Selfcare im März: Was wir von den Schneeglöckchen lernen können
Stell dir mal vor, du würdest so sehr in dir selber ruhen, dass du die Geduld hättest zu warten, bis der Moment richtig ist. Du könntest alles erzeugen, die Wärme, die Energie, die du brauchst, um zu starten und wärst dann einer der Ersten.
Dann wärst du ein Schneeglöckchen. 🌱 Und genau darum geht es in diesem Beitrag. Der März ist für mich ein besonderer Monat. Ich nutze schon seit einiger Zeit die Kraft der Monate ganz bewusst.
Den Jänner zum Visionieren, den Februar zum Orientierung finden und den März zum langsamen Starten in meine Projekte.
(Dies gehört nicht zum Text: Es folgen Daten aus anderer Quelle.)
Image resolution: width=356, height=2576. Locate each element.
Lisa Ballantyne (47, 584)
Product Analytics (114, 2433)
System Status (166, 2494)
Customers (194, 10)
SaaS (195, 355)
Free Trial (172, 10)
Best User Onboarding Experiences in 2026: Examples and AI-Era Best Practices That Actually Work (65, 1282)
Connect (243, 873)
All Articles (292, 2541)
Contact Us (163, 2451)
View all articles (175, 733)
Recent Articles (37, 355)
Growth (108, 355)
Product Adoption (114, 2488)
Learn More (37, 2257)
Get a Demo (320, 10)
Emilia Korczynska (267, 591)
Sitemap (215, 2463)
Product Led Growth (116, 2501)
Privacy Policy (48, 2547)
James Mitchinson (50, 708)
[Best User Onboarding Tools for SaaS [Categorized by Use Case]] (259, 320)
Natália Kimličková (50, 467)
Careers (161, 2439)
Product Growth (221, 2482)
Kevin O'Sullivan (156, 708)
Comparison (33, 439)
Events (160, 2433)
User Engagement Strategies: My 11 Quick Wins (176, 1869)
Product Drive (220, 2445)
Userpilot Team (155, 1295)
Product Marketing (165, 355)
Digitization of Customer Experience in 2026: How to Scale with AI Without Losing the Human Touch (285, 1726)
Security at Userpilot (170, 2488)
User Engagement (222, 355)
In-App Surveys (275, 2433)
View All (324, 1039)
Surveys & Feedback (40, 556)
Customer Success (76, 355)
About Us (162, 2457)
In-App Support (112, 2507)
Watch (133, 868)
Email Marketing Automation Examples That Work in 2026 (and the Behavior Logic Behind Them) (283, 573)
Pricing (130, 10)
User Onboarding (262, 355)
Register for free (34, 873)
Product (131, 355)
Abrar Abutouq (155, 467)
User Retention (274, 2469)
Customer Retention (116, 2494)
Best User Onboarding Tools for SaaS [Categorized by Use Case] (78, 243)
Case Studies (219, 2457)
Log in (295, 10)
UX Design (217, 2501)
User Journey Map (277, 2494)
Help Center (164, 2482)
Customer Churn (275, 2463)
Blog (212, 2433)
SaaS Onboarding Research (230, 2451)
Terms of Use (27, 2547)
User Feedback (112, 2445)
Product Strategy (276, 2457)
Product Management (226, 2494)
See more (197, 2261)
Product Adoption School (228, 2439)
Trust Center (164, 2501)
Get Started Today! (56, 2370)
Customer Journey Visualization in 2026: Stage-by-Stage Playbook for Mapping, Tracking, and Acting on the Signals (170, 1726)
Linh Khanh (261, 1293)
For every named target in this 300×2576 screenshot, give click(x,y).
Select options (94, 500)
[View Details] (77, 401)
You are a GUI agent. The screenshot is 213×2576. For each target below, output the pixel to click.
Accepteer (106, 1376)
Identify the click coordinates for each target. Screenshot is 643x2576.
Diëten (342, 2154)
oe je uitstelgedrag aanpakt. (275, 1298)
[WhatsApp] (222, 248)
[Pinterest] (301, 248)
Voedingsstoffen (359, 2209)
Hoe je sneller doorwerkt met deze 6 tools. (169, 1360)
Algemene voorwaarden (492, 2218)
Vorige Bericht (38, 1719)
Die Natur macht es uns vor. Die Knospen kommen, die Tage werden länger, die Sonne wird wärmer. Gleichzeitig merkt man aber auch: Es ist noch nicht die volle Energie da. Noch nicht dieses volle „Jetzt geht’s los“. Und genau das ist vollkommen in Ordnung.
Schneeglöckchen – die Selfcare der Natur
Das Bild, das mich heuer besonders begleitet, ist das Schneeglöckchen.
Schneeglöckchen gehören zu den ersten Blumen, die im Jahr erscheinen. Oft stehen sie noch im Schnee. Und sie haben eine Fähigkeit, die ich unglaublich faszinierend finde. Sie können tatsächlich Wärme erzeugen, um den Schnee rund um ihre Triebspitzen zu schmelzen und sich ihren Weg nach draußen zu bahnen. Sie warten nicht auf perfekte Bedingungen sondern beginnen zu wachsen, obwohl es noch kalt ist. Gleichzeitig wachsen sie fast nie alleine. Schneeglöckchen erscheinen in Gruppen. Ein wunderschönes Bild für Zusammenhalt und Gemeinschaft.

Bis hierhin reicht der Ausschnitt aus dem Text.